# Exercise requirements
Your copy should match the records exactly, except that no pictures appear in it.

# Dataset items
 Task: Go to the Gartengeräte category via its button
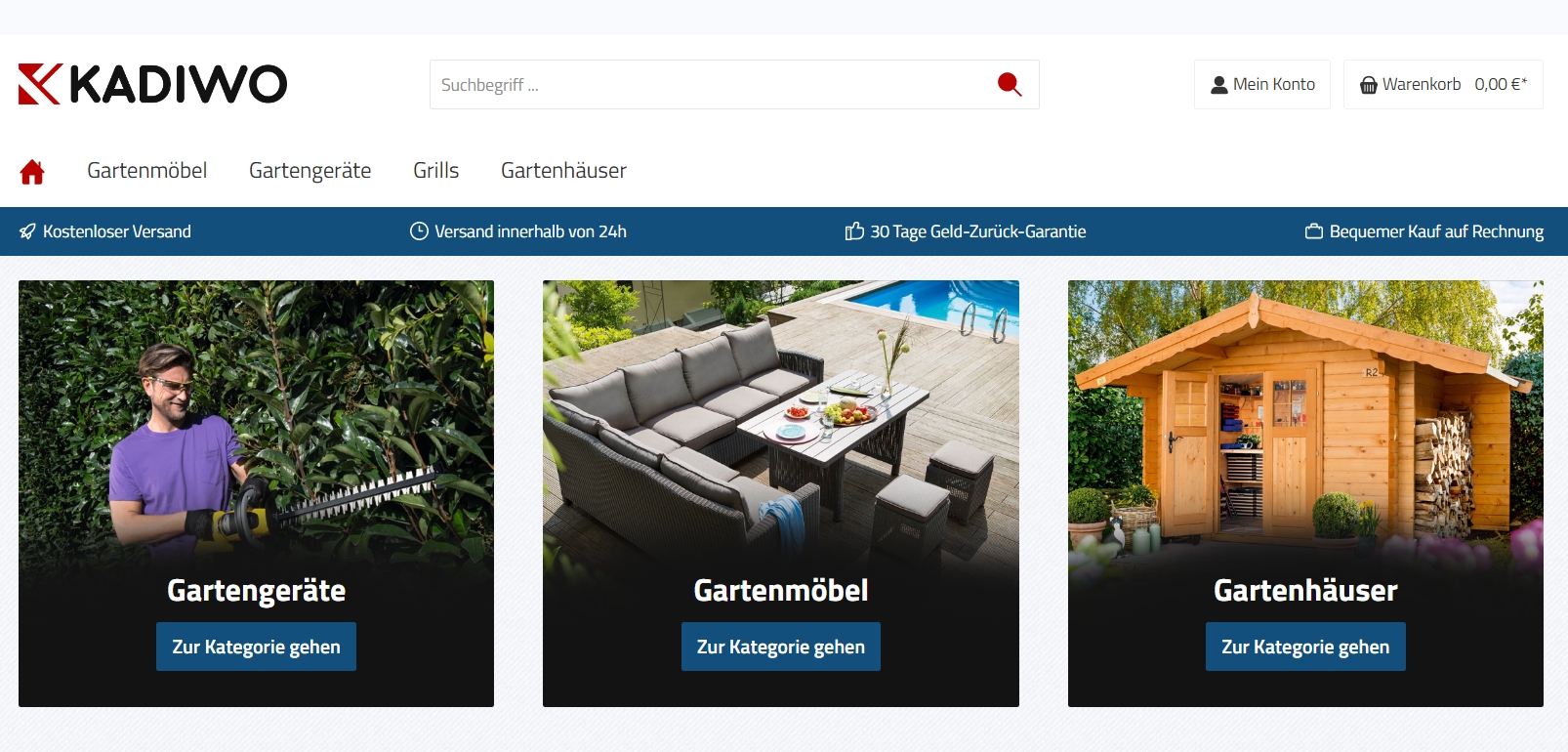point(256,647)
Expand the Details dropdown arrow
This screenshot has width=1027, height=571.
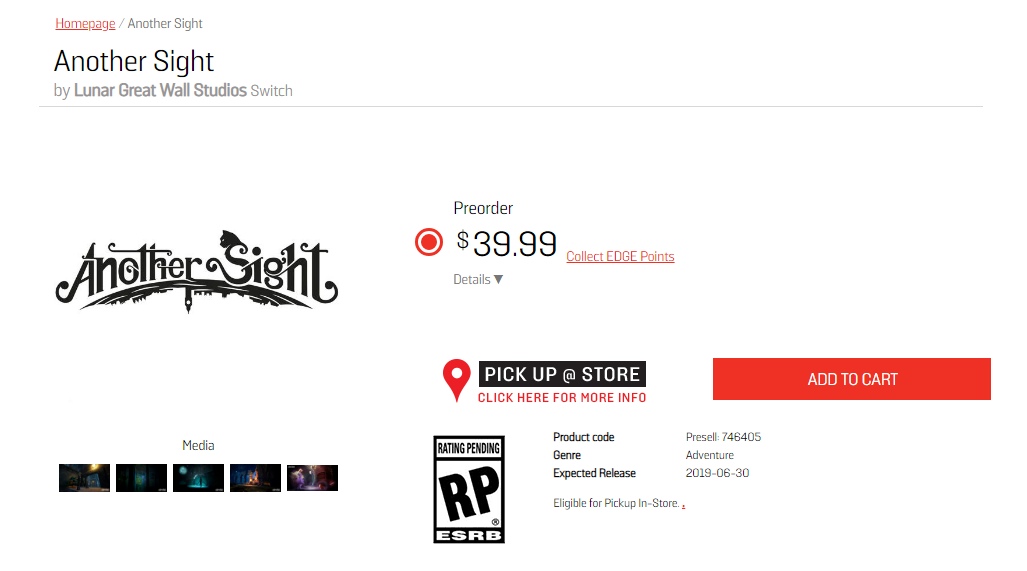pos(498,280)
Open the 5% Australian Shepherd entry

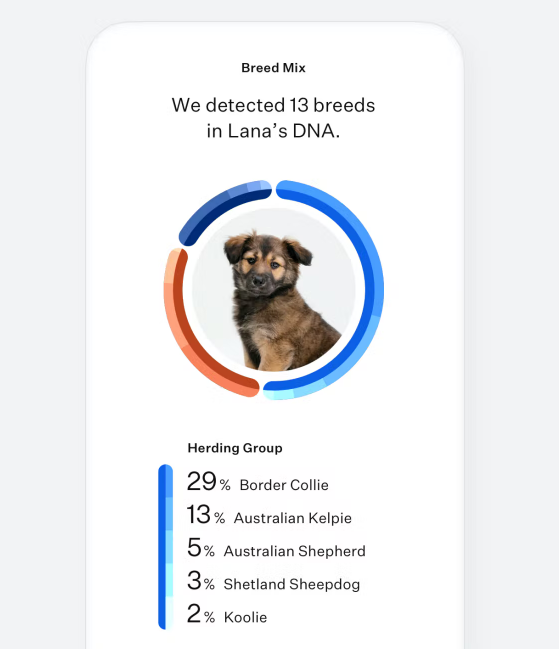pyautogui.click(x=276, y=548)
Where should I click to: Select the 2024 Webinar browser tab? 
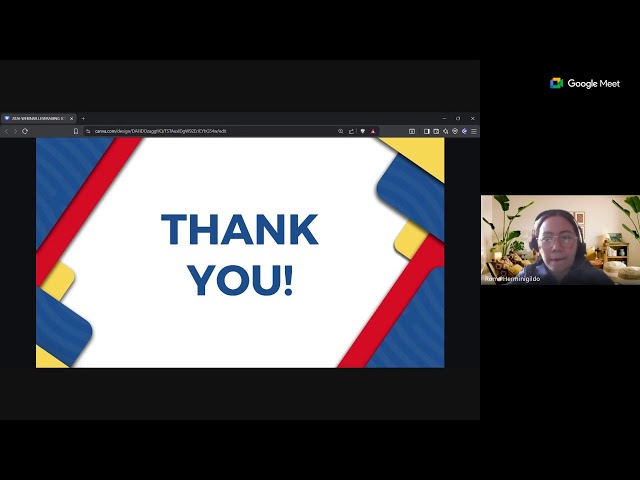36,118
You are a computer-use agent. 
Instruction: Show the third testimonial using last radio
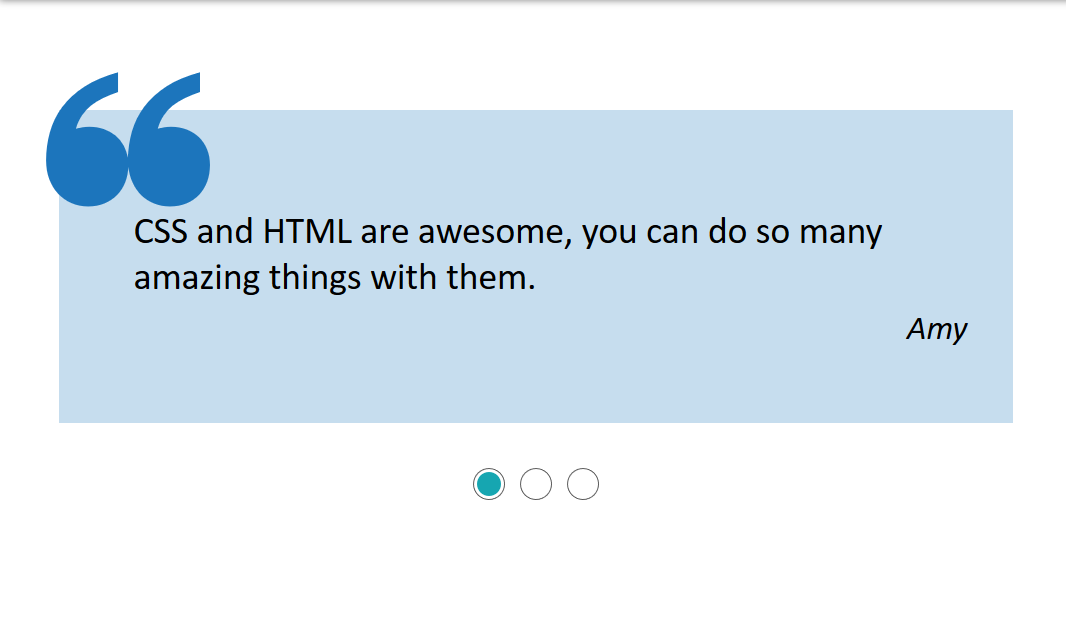coord(583,484)
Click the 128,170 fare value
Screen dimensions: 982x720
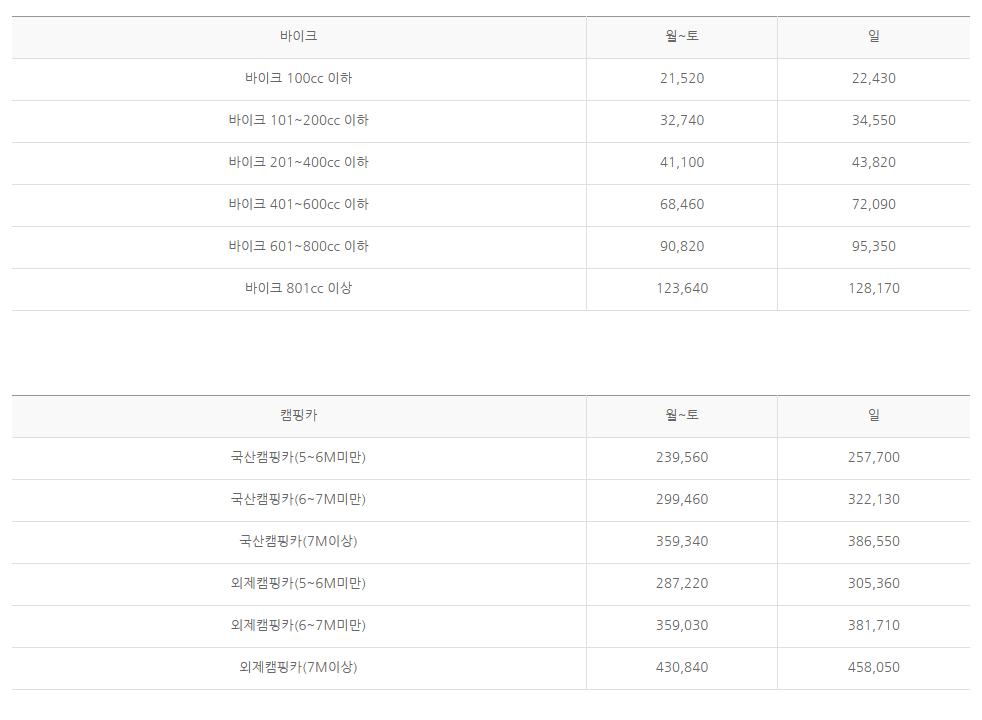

# Solution to the exercise
 Task: Go to the Gartengeräte category via its button
point(256,647)
Expand the Details dropdown arrow
This screenshot has width=1027, height=571.
pos(498,280)
Open the 5% Australian Shepherd entry

pyautogui.click(x=276, y=548)
Where should I click to: Select the 2024 Webinar browser tab? 
36,118
You are a computer-use agent. 
Instruction: Show the third testimonial using last radio
coord(583,484)
Click the 128,170 fare value
Screen dimensions: 982x720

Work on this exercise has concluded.